- CUIABÁ
- SÁBADO, 5 , SETEMBRO 2026
O presidente estadual do PL em Mato Grosso, Ananias Filho, tratou de minimizar as fissuras internas da legenda durante a corrida eleitoral e classificou como “narrativas” as críticas e episódios que têm exposto divergências dentro do partido.
Para Ananias, é natural que partidos e coligações enfrentem disputas internas durante uma eleição. Ele ainda ironizou a ideia de uma legenda completamente unida: “Eu quero saber qual partido não está dividido, até porque a origem dele é [a palavra] partido”, afirmou.
A tentativa de baixar a temperatura ocorre justamente quando o PL enfrenta rebeliões de prefeitos, candidatos e lideranças. Três prefeitos da sigla — Flávia Moretti, Cláudio Ferreira e Sérgio Machnic — declararam apoio à reeleição de Otaviano Pivetta, contrariando a orientação do partido em favor de Wellington Fagundes. Os três serão avaliados pela Comissão de Ética.

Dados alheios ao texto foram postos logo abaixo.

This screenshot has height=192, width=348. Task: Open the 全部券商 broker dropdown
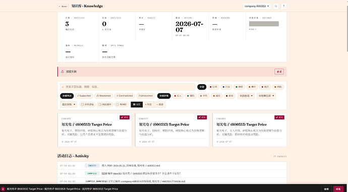click(x=246, y=96)
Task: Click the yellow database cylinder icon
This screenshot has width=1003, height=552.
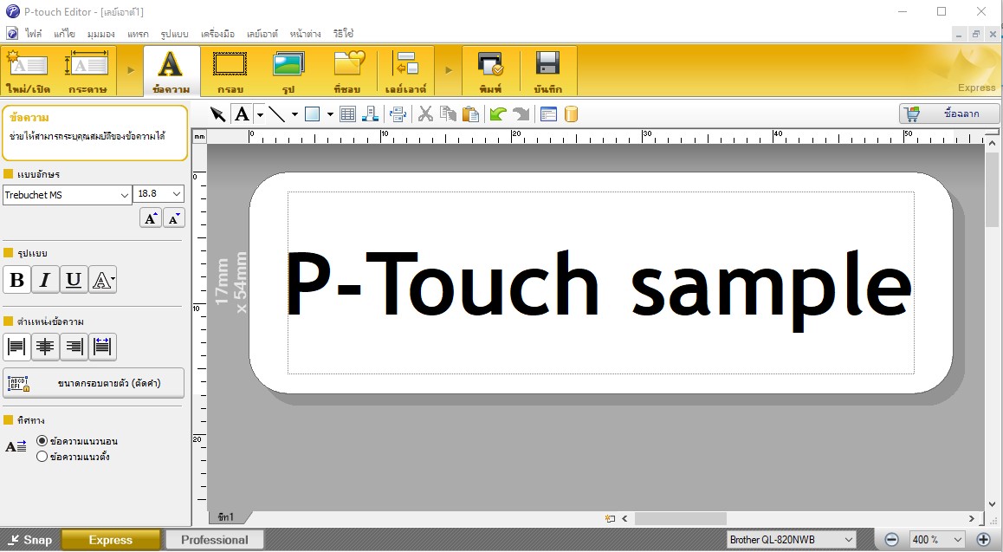Action: (x=571, y=114)
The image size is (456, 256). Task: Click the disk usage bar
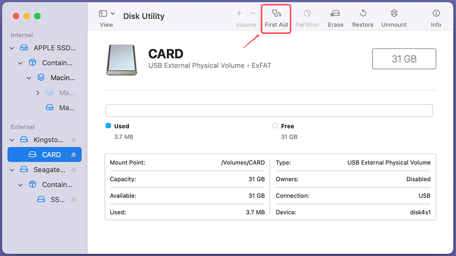[269, 111]
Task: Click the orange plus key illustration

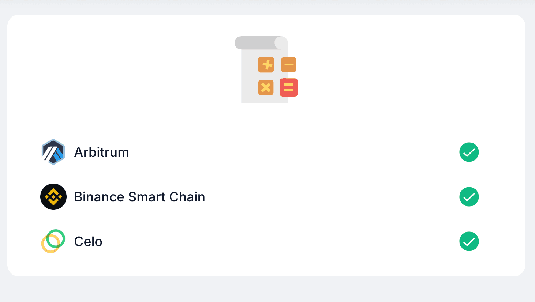Action: point(266,65)
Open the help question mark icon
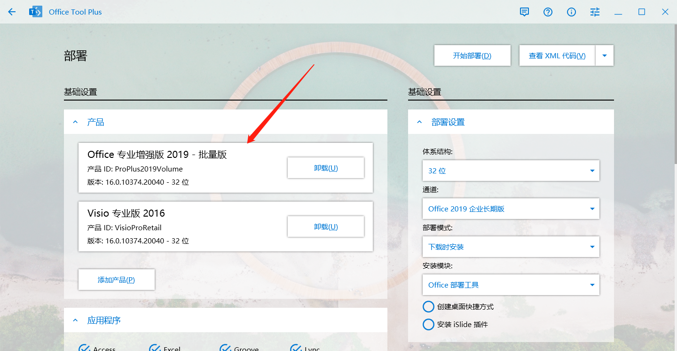This screenshot has height=351, width=677. point(548,12)
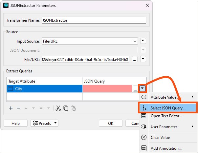Click the move row to bottom icon
This screenshot has height=153, width=198.
(49, 108)
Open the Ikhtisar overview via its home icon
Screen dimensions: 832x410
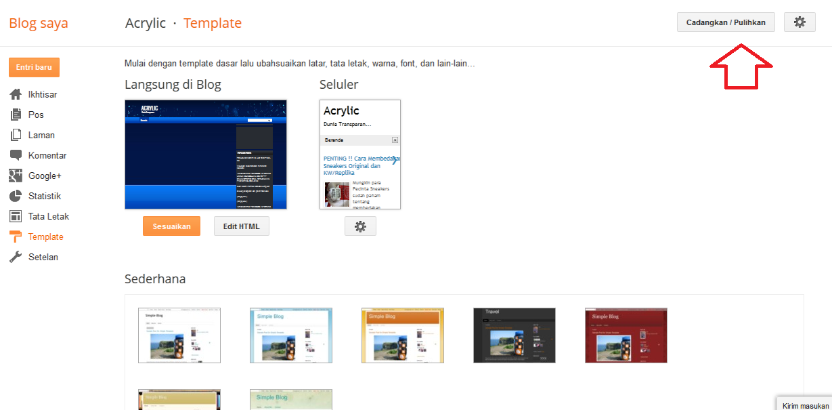click(x=15, y=94)
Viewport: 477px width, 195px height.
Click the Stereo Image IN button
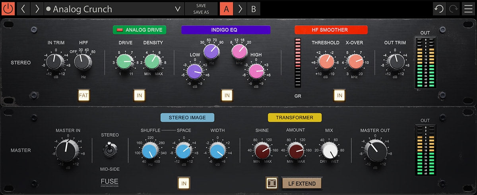[184, 183]
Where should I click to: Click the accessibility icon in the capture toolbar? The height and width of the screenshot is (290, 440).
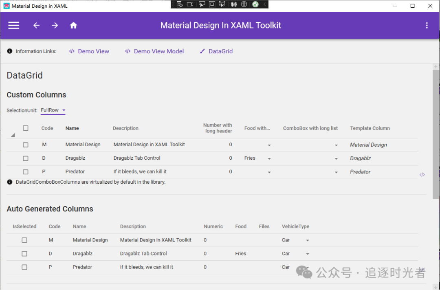click(244, 4)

Além deles, o deputado federal José Medeiros e o candidato a deputado federal Thiago Boava também já tornaram públicas suas insatisfações com a condução da legenda. Boava chegou a acusar o partido de sabotagem por não apoiar Fagundes, enquanto Medeiros perdeu a exclusividade na disputa ao Senado após o acordo que colocou Janaina Riva no palanque bolsonarista.
Mesmo diante do cenário, Ananias garante que a preocupação da direção é “zero”. Para ele, os episódios são explorados por adversários para tentar desgastar a candidatura de Wellington.
Na versão do presidente estadual, portanto, o PL pode até estar rachado em algumas pontas — mas, oficialmente, a crise não passa de narrativa.